Source document –
=-=-=-=-=

Given you have Moroccan chickpeas, I recommend this Moroccan chickpeas
recipe "Kalinté". We had it in Chefchaouen and loved it. (I also recommend
socca if you haven't already tried it.)

https://www.foodandwine.com/recipes/tangier-street-bread-kalinte

On Tue., 4 Sep. 2018, 10:00 pm Heather Madrone, <heat...@madrone.com> wrote:

> Udhay Shankar N wrote on 9/3/18 8:05 PM September 3, 2018:
> > How much time here do people spend actually cooking the food they eat? To
> > make the data more useful, calculate the time you spent over the past
> week
> > in total.
>
> I probably average 2 hours a day, but over the past week it's been 4. My
> eldest was staying with us before flying away to graduate school in
> Scotland. Last week, I cooked all the family favorites. #2 child is
> working in the area after finishing her undergraduate degree. She's been
> home weekends, and I've been cooking extra for her to eat during the week.
>
> I work from home, and still have two college-student sons living at home.

=-=-=-=-=

Records provided –
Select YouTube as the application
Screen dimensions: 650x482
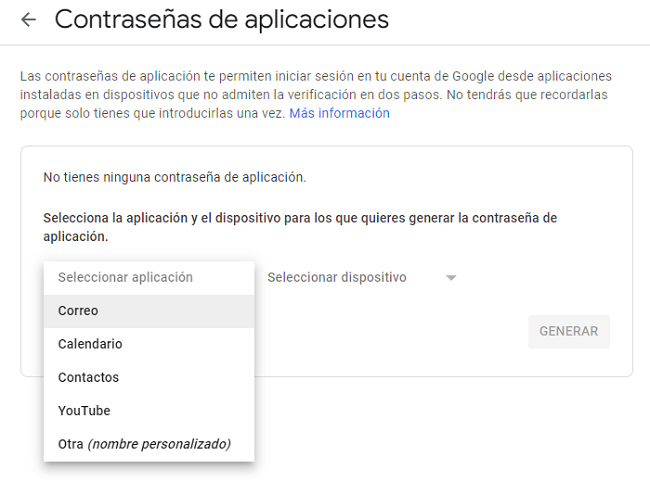tap(84, 411)
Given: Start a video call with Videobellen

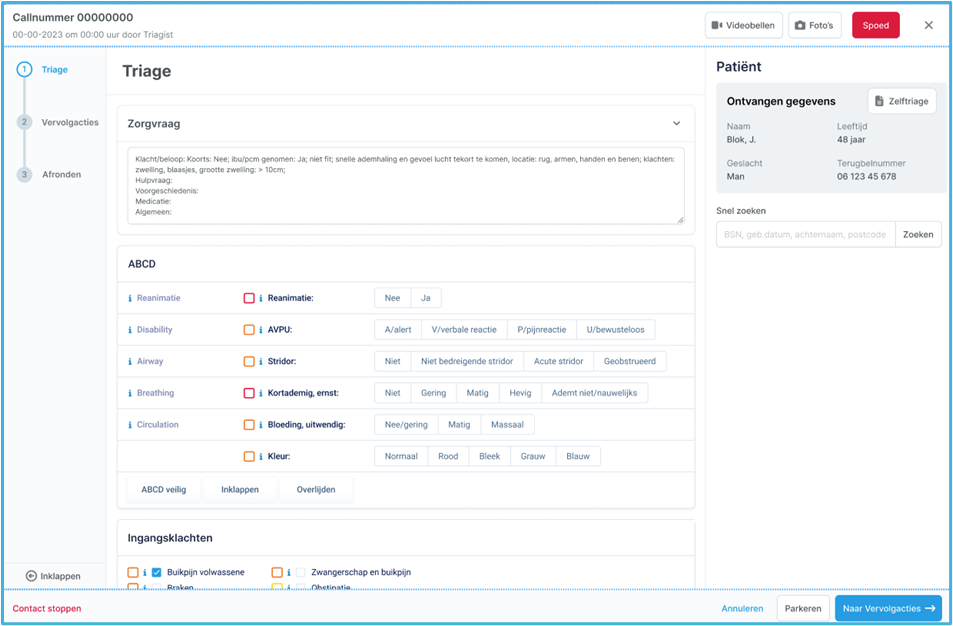Looking at the screenshot, I should [744, 26].
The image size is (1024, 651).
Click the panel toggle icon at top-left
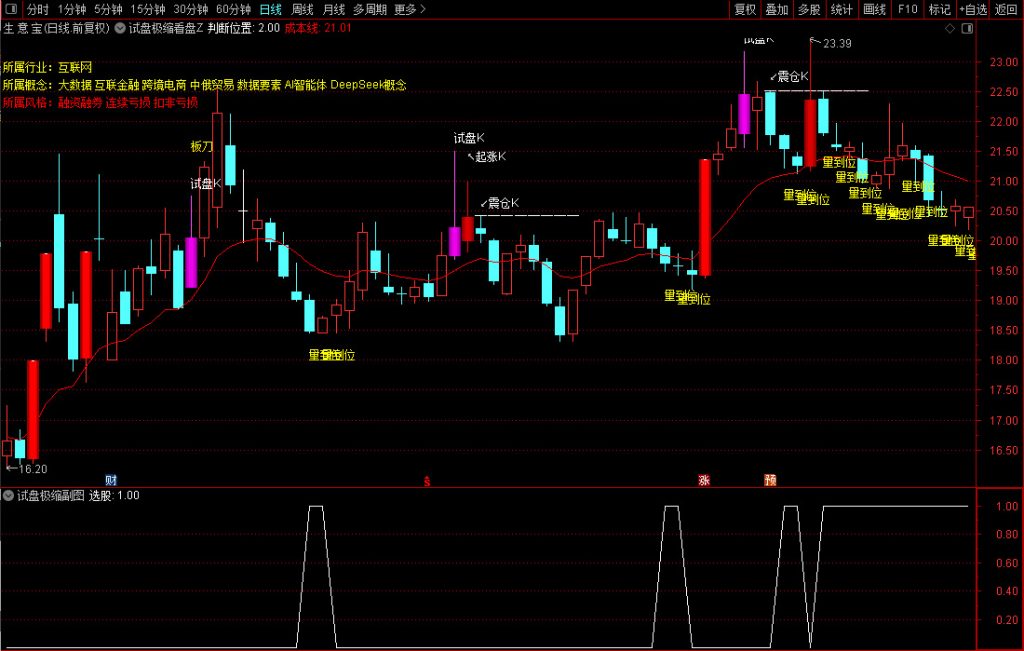pos(9,9)
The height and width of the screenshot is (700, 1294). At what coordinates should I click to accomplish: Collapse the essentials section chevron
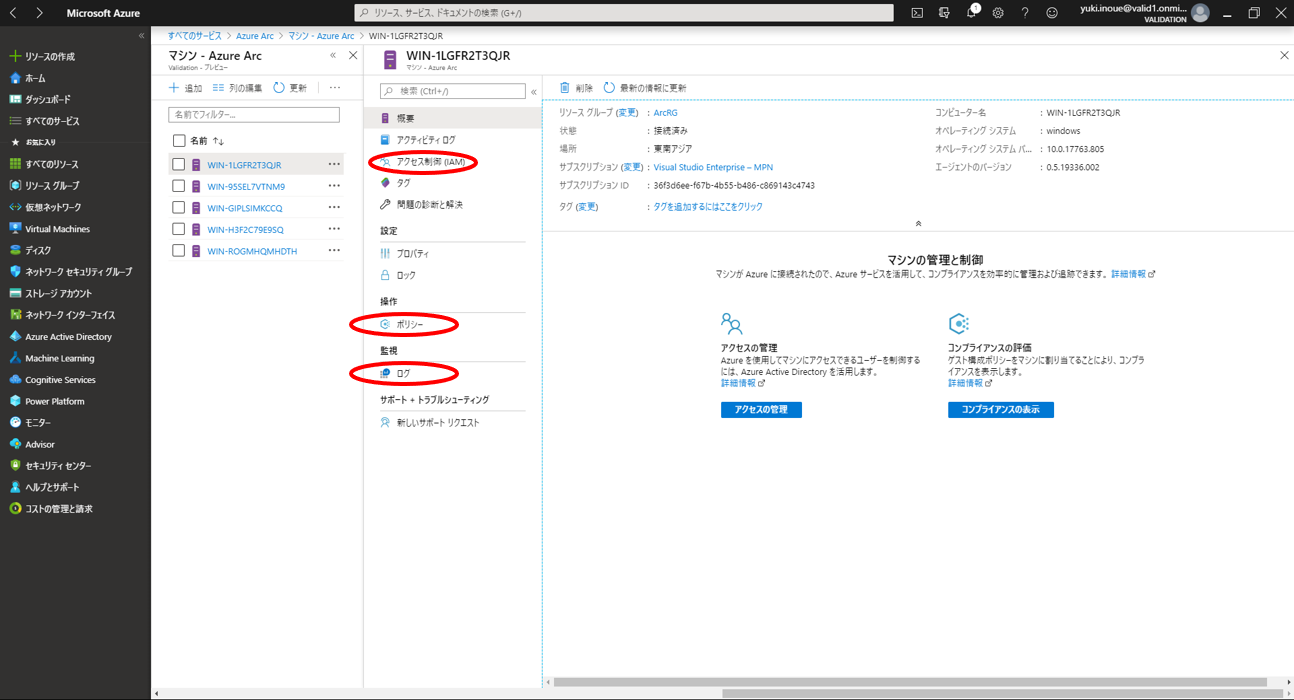(x=918, y=223)
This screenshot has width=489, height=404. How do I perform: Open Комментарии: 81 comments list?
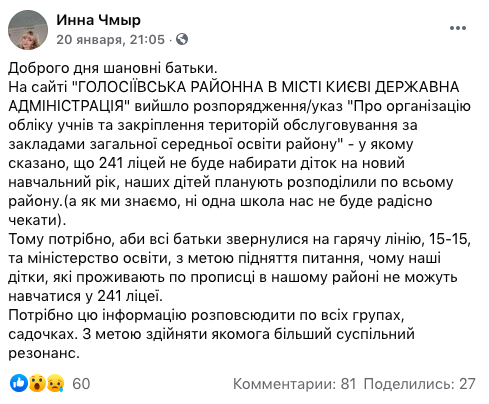point(295,384)
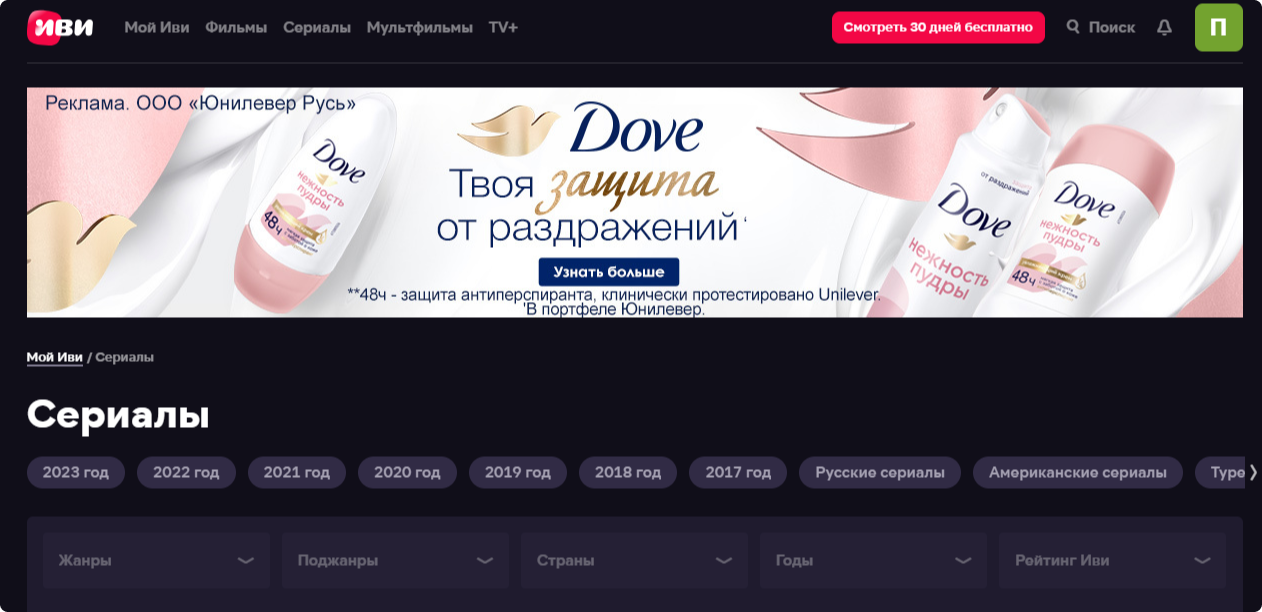Open the Dove advertisement banner
Image resolution: width=1262 pixels, height=612 pixels.
631,200
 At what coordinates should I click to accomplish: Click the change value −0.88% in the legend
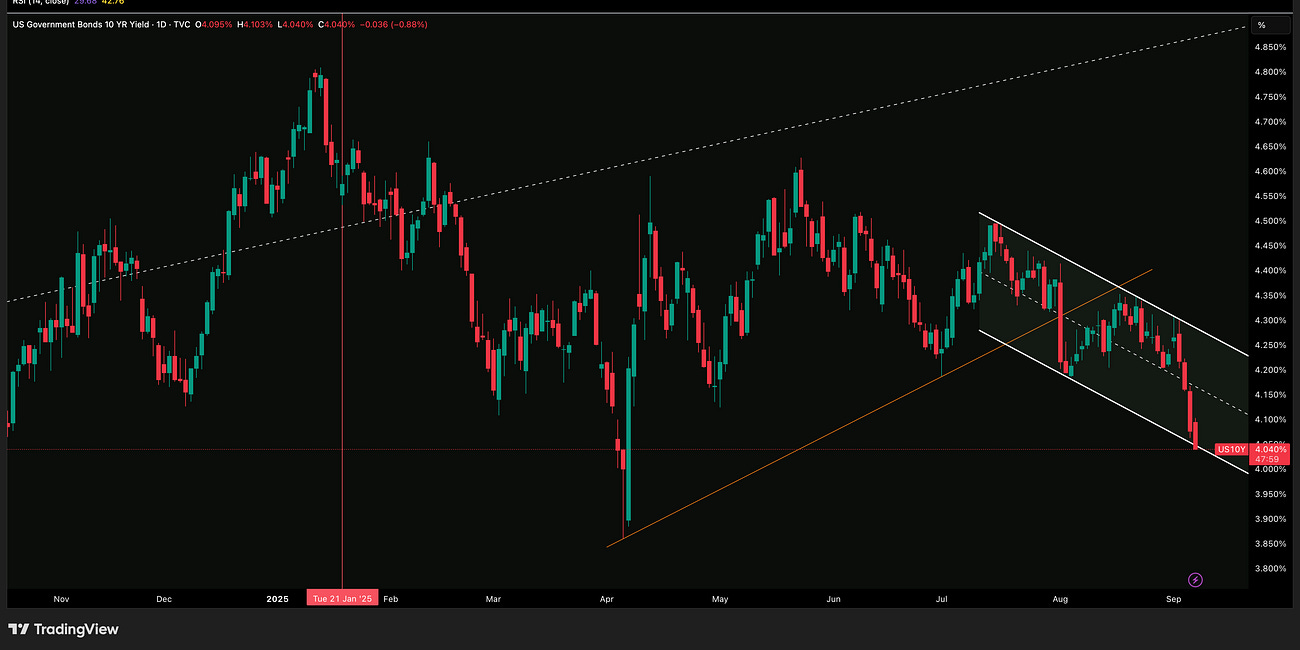[407, 24]
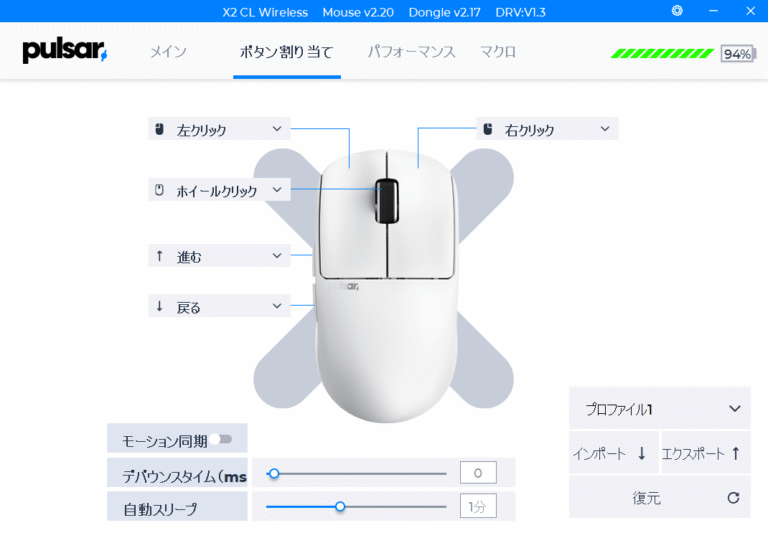Click the 自動スリープ slider handle
Image resolution: width=768 pixels, height=538 pixels.
340,507
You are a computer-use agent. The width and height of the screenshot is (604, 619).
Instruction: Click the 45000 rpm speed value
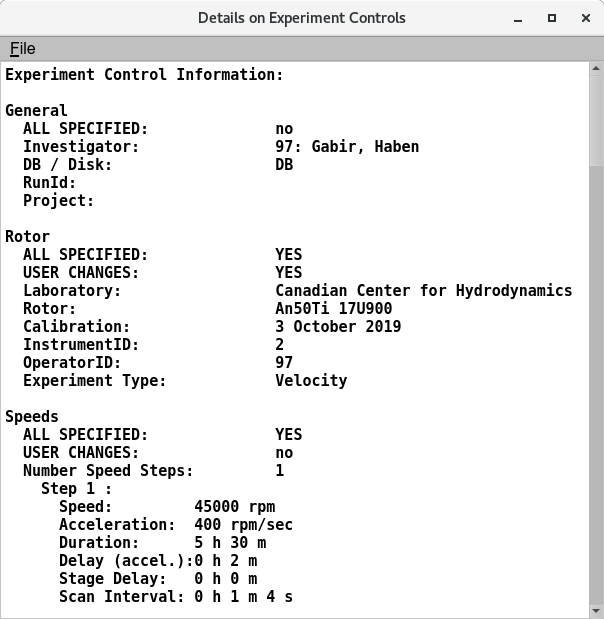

=-=-=-=-=

Things to do –
(1) Quote the cooking email from "Given you have" up to and including "already tried it.)".
(2) Write what comes next in the cooking email, picking up after its last line.

Answers per task –
(1)
Given you have Moroccan chickpeas, I recommend this Moroccan chickpeas
recipe "Kalinté". We had it in Chefchaouen and loved it. (I also recommend
socca if you haven't already tried it.)

(2)
>
> My daughter worked as a research assistant on a drought-tolerant
> chickpea genetics project at school. Each year's data yielded several
> tons of chickpeas from strains that come from all over the world. She
> brought home 12 gallons of dried chickpeas from India, Morocco, Spain,
> Turkey, Greece, Pakistan, Afghanistan, and Iran, as well as hybrid
> varieties that do well in drought conditions.
>
> Every weekend she comes home, I make falafel (because it's a good summer
> supper) with one of the chickpea varieties. I figure that, if I cook
> chickpeas one day a week, the supply will last close to 15 years.
>
> I have quite a few chickpea recipes and can alter other recipes to
> include chickpeas, but I'd welcome a few more to round out my repertoire.
>
> --
> Heather Madrone  (heat...@madrone.com)
> http://www.knitfitter.com/category/personal/
>
> Nothing worth doing is ever easy.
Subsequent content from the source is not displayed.